2 – 5 November
An imaginary meeting between two brilliant men offers fertile if dangerous ground for drama. And this intriguing one-acter from veteran writer Frank McGuinness is a bold yet flawed attempt to live up to its aspirations.
The play is based on a real-life encounter between the New York comedian Groucho Marx and his countryman, the poet TS Eliot. The poet admired Groucho and asked for a signed picture. Groucho complied, the two men corresponded, and in 1964 they met in Eliot’s London house.
McGuinness has shunned social realism, setting his drama in a mysterious netherworld restaurant, presided over by an imperious female proprietor. She enters as a Madame Sosostris figure, conjuring her guests through incantations and with the help of a pair of upturned wine glasses. References to Dante and traces of ‘The Waste Land’ suggest a landscape hovering somewhere between life and death.
Despite the enigmatic opening, Dinner with Groucho is based on evidence of what transpired at the real-life dinner. According to a letter from Groucho to his brother Gummo, the meeting included a discussion about King Lear and a consideration of the state of Israel. Eliot, an Anglo Catholic, was an infamous antisemite. In a 1934 lecture he had praised ‘unity of religious background’ adding ‘reasons of race and religion combine to make any large number of free-thinking Jews undesirable.’ The remarks were denounced in the English press and Groucho, Jewish himself, can’t have been unaware of the slur. Thus, the exchange about the state of Israel must have been laced with tension. Yet the potential for conflict is never fully explored in McGuinness’ dramatic reimagining.
The sense of something missing is apparent throughout. There are jokes about ‘Duck Soup’, Groucho’s cigar, and King Lear dying from excess of cholesterol. The dialogue is often witty as well as rich in literary and cinematic allusion. Yet the result can feel a little like an exercise in spotting cultural references. Theatre should be more than a test of the audience’s erudition.

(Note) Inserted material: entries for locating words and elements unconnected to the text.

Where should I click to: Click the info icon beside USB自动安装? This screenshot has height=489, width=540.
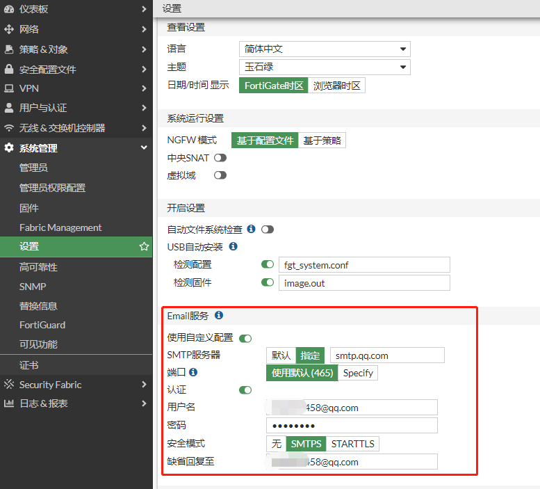(233, 246)
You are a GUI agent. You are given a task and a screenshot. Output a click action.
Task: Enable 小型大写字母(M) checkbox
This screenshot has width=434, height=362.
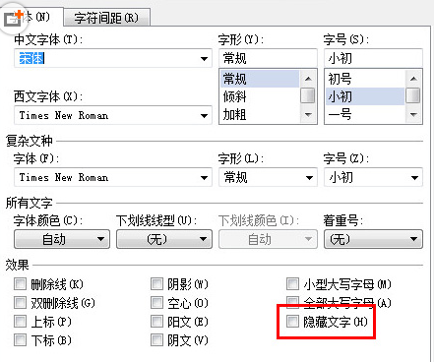292,284
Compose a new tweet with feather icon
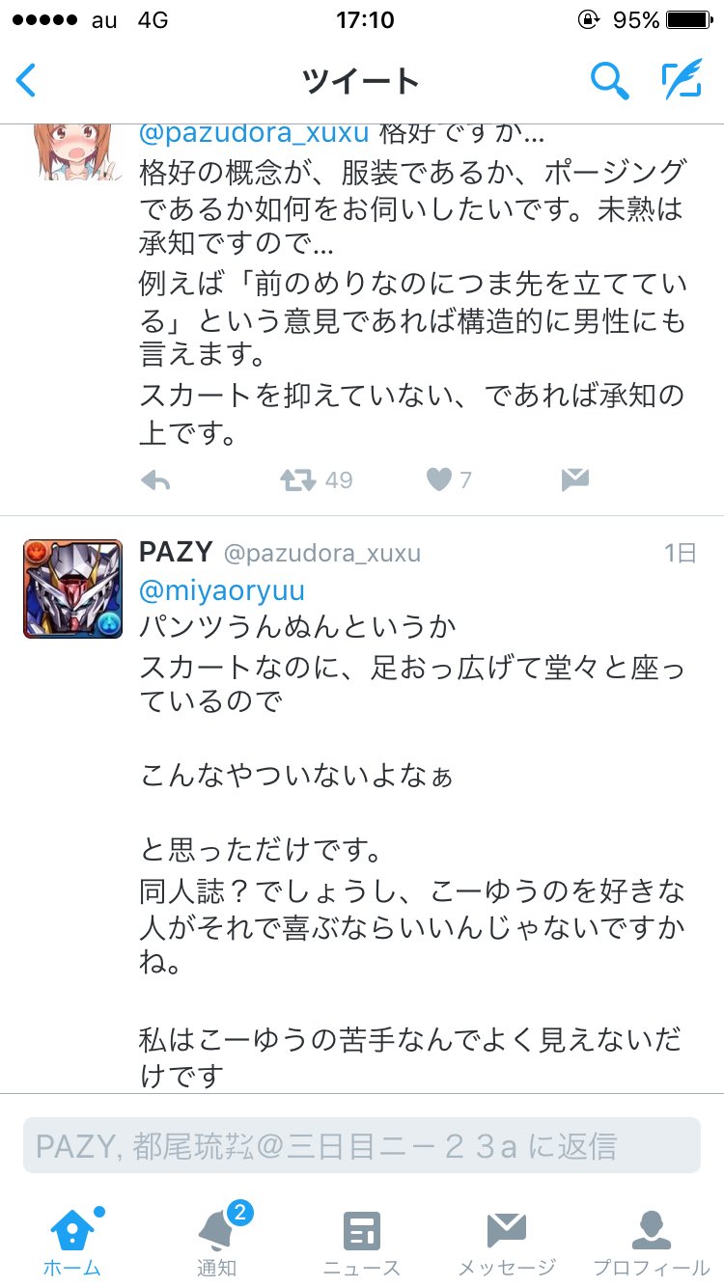 (682, 80)
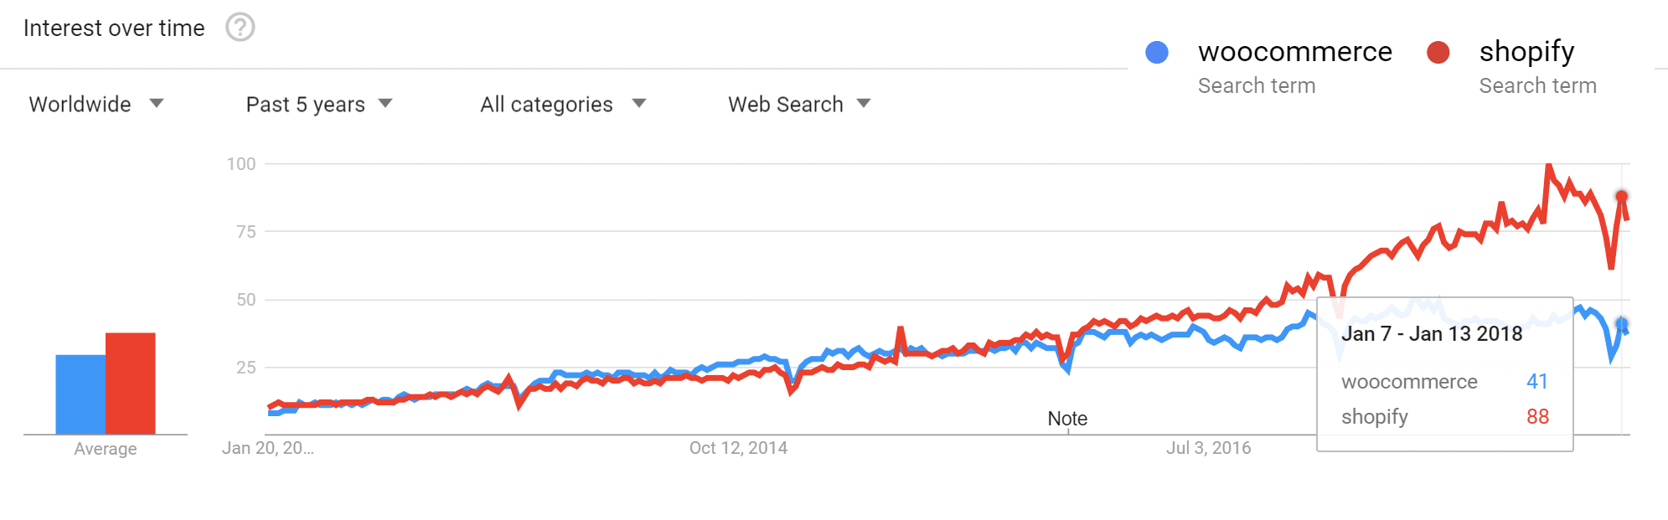Click the shopify peak near 100 on chart
Viewport: 1668px width, 520px height.
[1548, 166]
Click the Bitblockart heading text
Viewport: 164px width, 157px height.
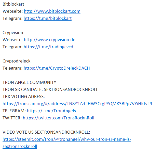click(13, 4)
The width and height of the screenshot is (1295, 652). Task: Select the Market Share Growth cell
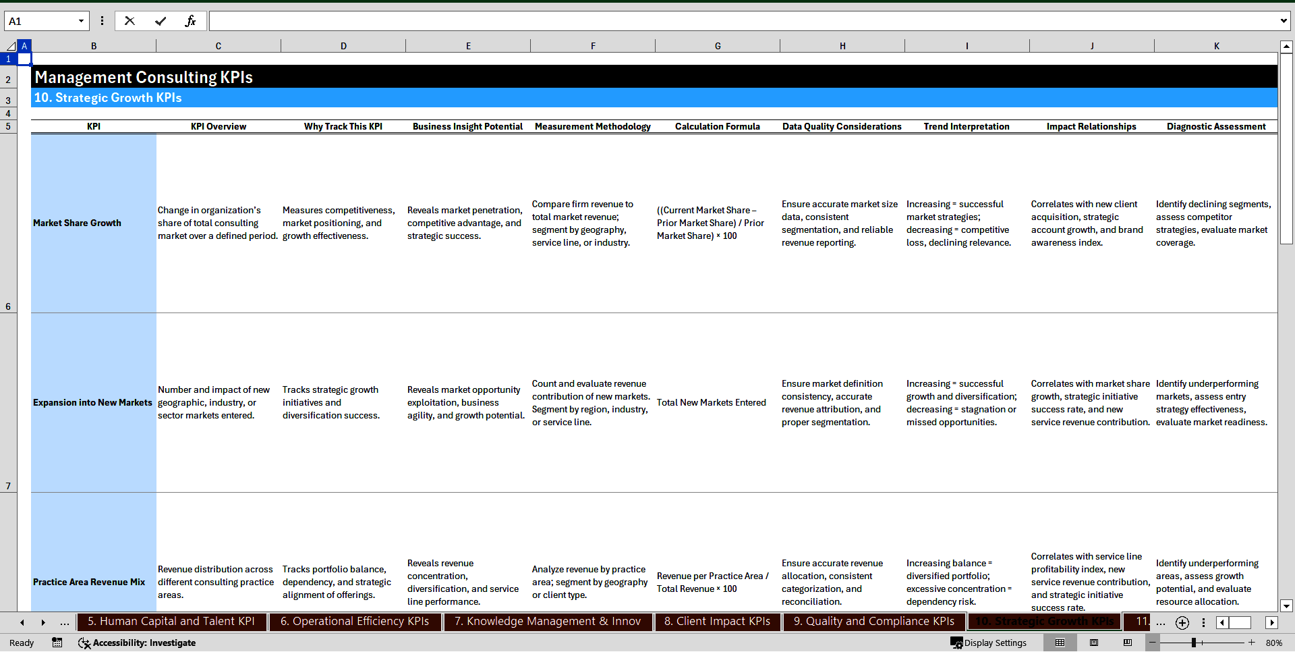(93, 223)
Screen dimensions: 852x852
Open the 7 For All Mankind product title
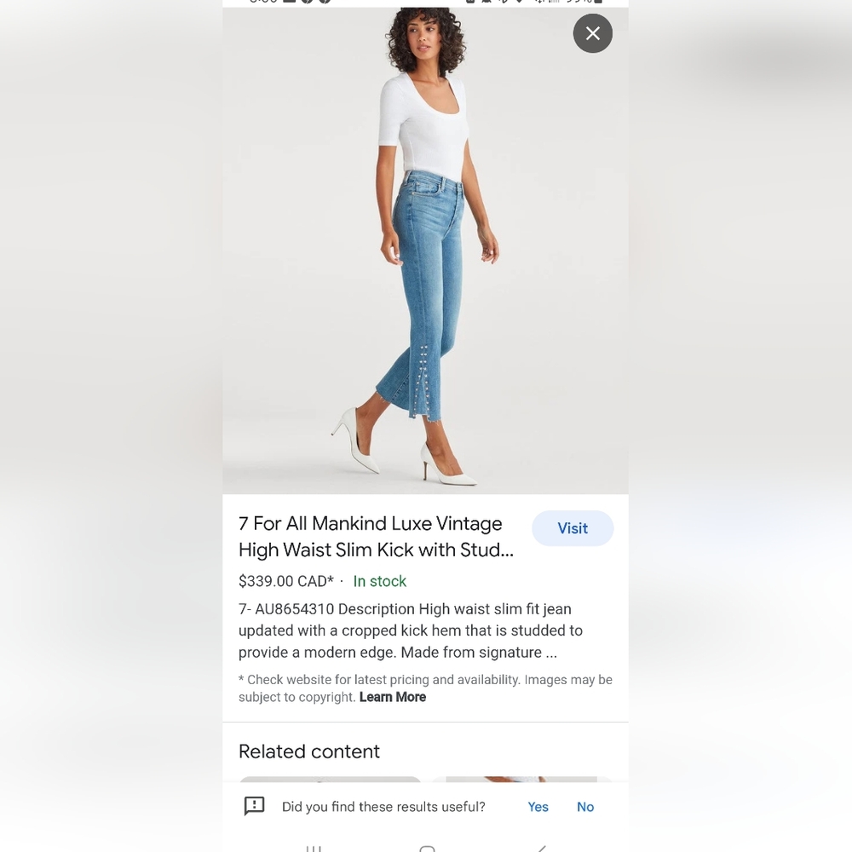click(376, 536)
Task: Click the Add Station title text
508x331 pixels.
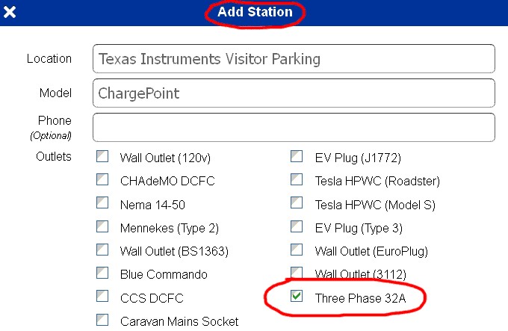Action: point(255,12)

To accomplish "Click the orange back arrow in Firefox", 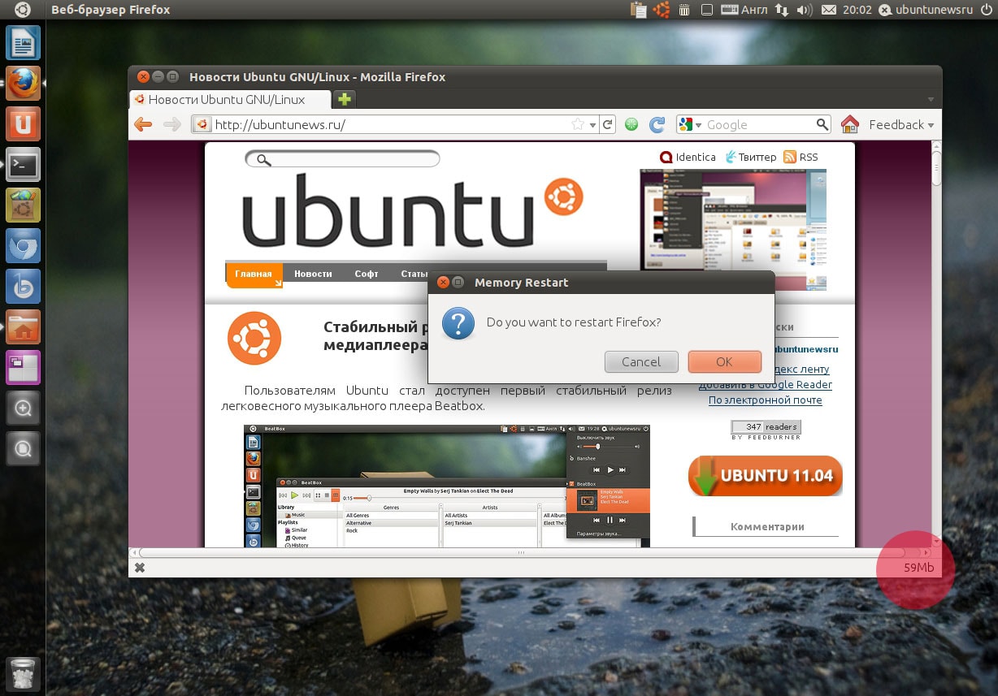I will pyautogui.click(x=143, y=124).
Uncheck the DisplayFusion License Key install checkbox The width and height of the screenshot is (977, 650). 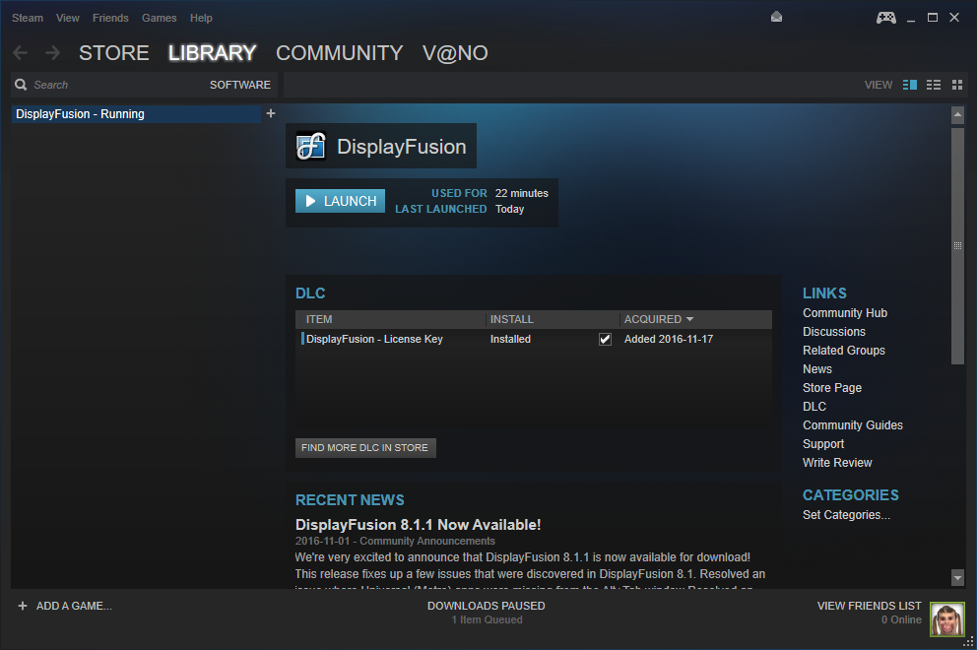click(605, 339)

In keeping with the purgatorial mood, the setting is otherworldly. In the opening moments, glowing globes suggest moons or planets dangling in black night. Day breaks on a shifting Stygian landscape which might be swamp, ocean or riverbed. As the dinner progresses the sky shifts through pinks and blue to darker hues, hinting at the philosophical enigmas of Eliot’s poems. But what works in poetry or prose doesn’t necessarily work on stage and the most powerful moments come when the characters break out of nostalgic ruminations to throw them self about in the song and dance routines of the music halls.
Ian Bartholomew is a powerful physical presence, bringing Groucho to life with a well- judged repertoire of mimicry. Greg Hicks has the harder task as the buttoned-up poet. Only when he fulfils his physical potential as a magician or dancer does he seem truly at home. The proprietor, played by Ingrid Craigie, is an intriguing combination of spiritual medium and shadowy restaurateur with a hint of Groucho’s powerful female antagonist, as portrayed by Margaret Dumont in the famous comedies.
Director Loveday Ingram maintains a good pace throughout but though Dinner with Groucho interests, it rarely engages. Like the characters in Eliot’s poetry, these well-known figures seem doomed to go through the motions of life in death and death in life in a script which lurches effortlessly from witty banter to theatre of the absurd, but which never quite touches the heart.